Flu |8|

78 11 0
                                    

"Ada paket untuk tuan Justin."

Alisku hampir bertaut, "Justin?"

Aku tertegun. Sejak dua hari kemarin situasi kami terbilang cukup tegang dan kacau, aku pun tidak sedikitpun lepas memantau seluruh aktivitas yang pemuda itu lakukan.

Tapi apa ini? Paket? Tiba-tiba?

"Ya, disini tertulis untuk Justin Seagull." Timpal paman Robert, pemilik penginapan, sambil memicingkan matanya serius membaca tulisan diatas kotak kayu berwarna coklat itu.

"Benar itu milikku." Pria yang namanya baru saja disebut sebut tiba-tiba menyembul dan ikut angkat bicara.

Kepalaku refleks menoleh seraya mataku yang dengan cepat membulat ketika menangkap Justin yang hanya berbalut handuk dari pinggang sampai lututnya. Rambutnya masih basah dan bagian atas tubuhnya tidak berbalut sehelai benang pun.

Micigene jinjja! Bisa bisanya pria itu muncul se-enak jidat dengan penampilan se erotis itu.

"Titipkan saja pada nona didepanmu paman. Aku mau pakai baju dulu."

Pemilik penginapan menatapku dengan tatapan terkejutnya sedangkan aku hanya bisa merunduk malu sambil menutupi sebagian muka dengan rambutku yang menjuntai ke depan.

Pria berusia kitaran kepala empat itu mulai senyum-senyum menggoda yang rasanya semakin membuatku ingin menenggelamkan diri. Syukurnya tak sampai dua detik, ia langsung menyodorkan kotak 40x30 cm itu ke hadapanku.

"Ini paketnya, nona."

"Terimakasih..." Ucapku, nyaris seperti cicitan.
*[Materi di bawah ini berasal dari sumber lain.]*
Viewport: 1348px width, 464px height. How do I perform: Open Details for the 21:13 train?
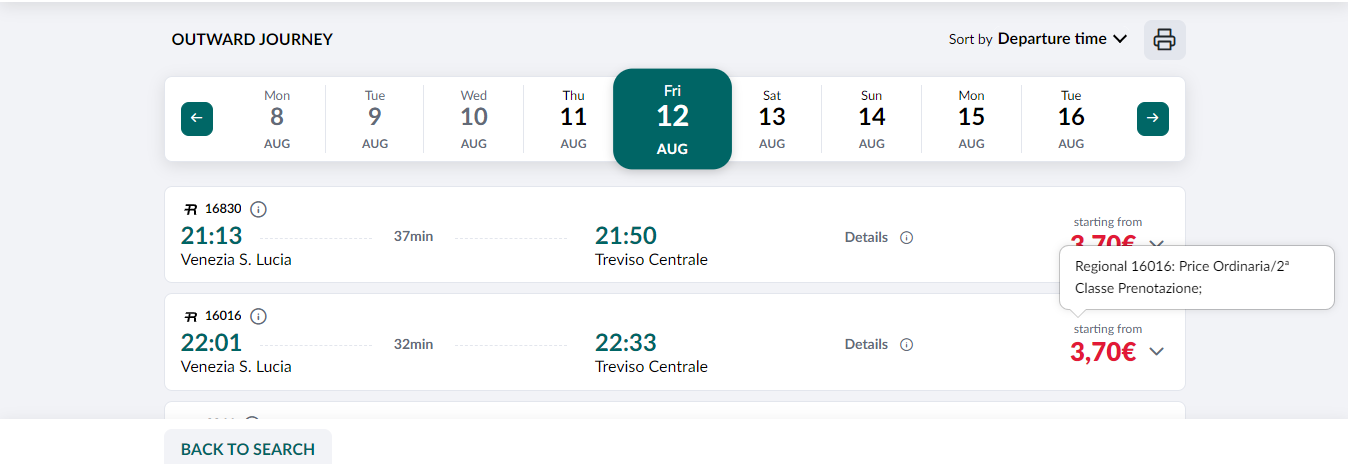[x=866, y=238]
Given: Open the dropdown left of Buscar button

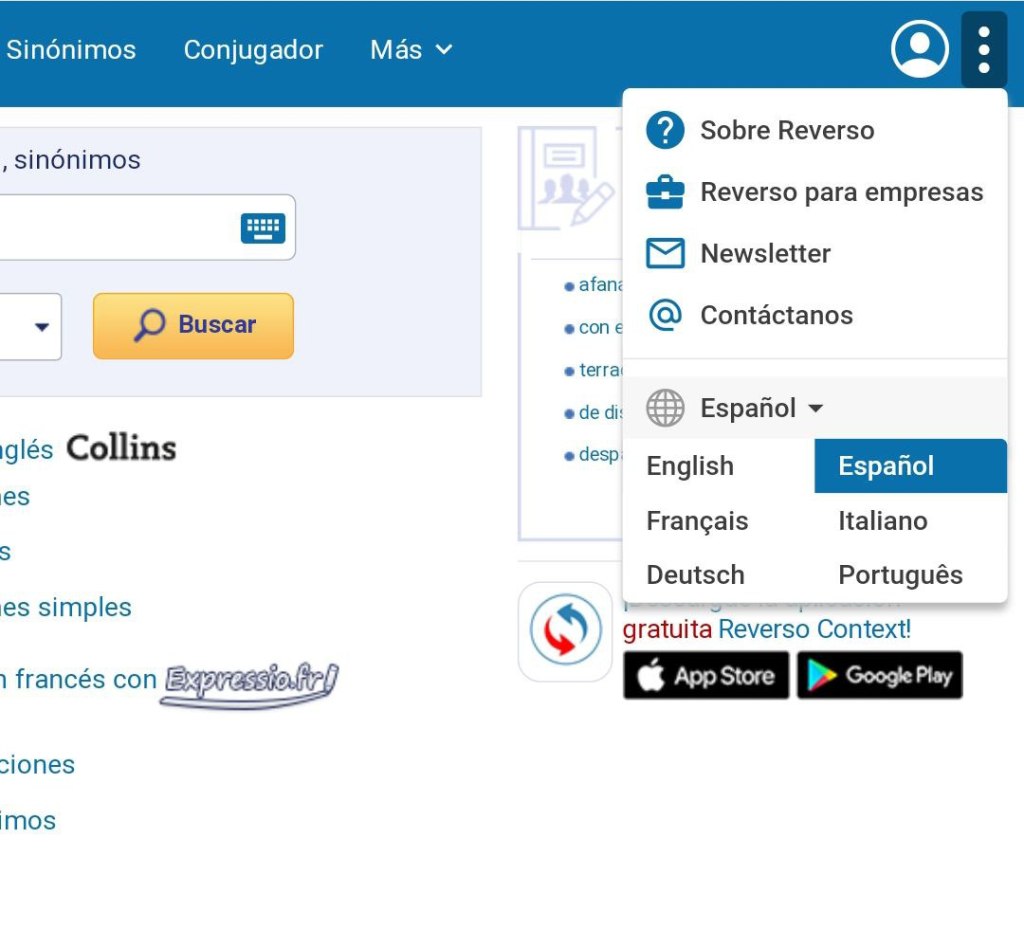Looking at the screenshot, I should click(x=30, y=326).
Setelah menggaruk tengkuknya, paman Robert mulai beranjak pergi. Namun yang membuatku terkejut, entah kenapa ia kembali berbalik dan berjalan cepat menghampiriku.

Tubuhnya condong ke depan dan berbisik pelan.

"Kalian tampaknya masih sangat muda, kalau belum siap punya anak. Aku jual beberapa alat pengaman, kau bisa datang ke resepsionis kalau tertarik membelinya."

°°°°°

"Kita cari penginapan baru hari ini." Ujarku, menyusul Justin yang sudah berbalut pakaian rapih dan duduk di atas sofa sambil membuka paketnya yang baru saja datang.

"Kenapa? aku suka disini. Air nya bersih, sirkulasi udaranya lancar, tidak terlalu jauh dengan pusat kota--"

"Nan shireo!" Pekik ku memotong ucapannya.

"Aku mau kita pisah kamar," Ku arahkan telunjuk tepat ke depan wajahnya. "Ayo cari penginapan yang masih kosong dua kamar." Tungkas ku.

"Hanna. Aku malas kalau harus pindah-pindah lagi, kau lupa barang-barang kita sudah banyak? sedikitnya kita akan menetap disini selama lima hari, seminggu kalau bisa."

Mataku memicing sempurna. Apa? Seminggu dia bilang? dua hari berada di kamar yang sama dengannya saja sudah membuatku hampir gila.

"No!--"

Jantungku mencelos, namun daripada meneruskan protesku, ucapanku terbungkam dengan mudah saat netraku menangkap isi paket Justin.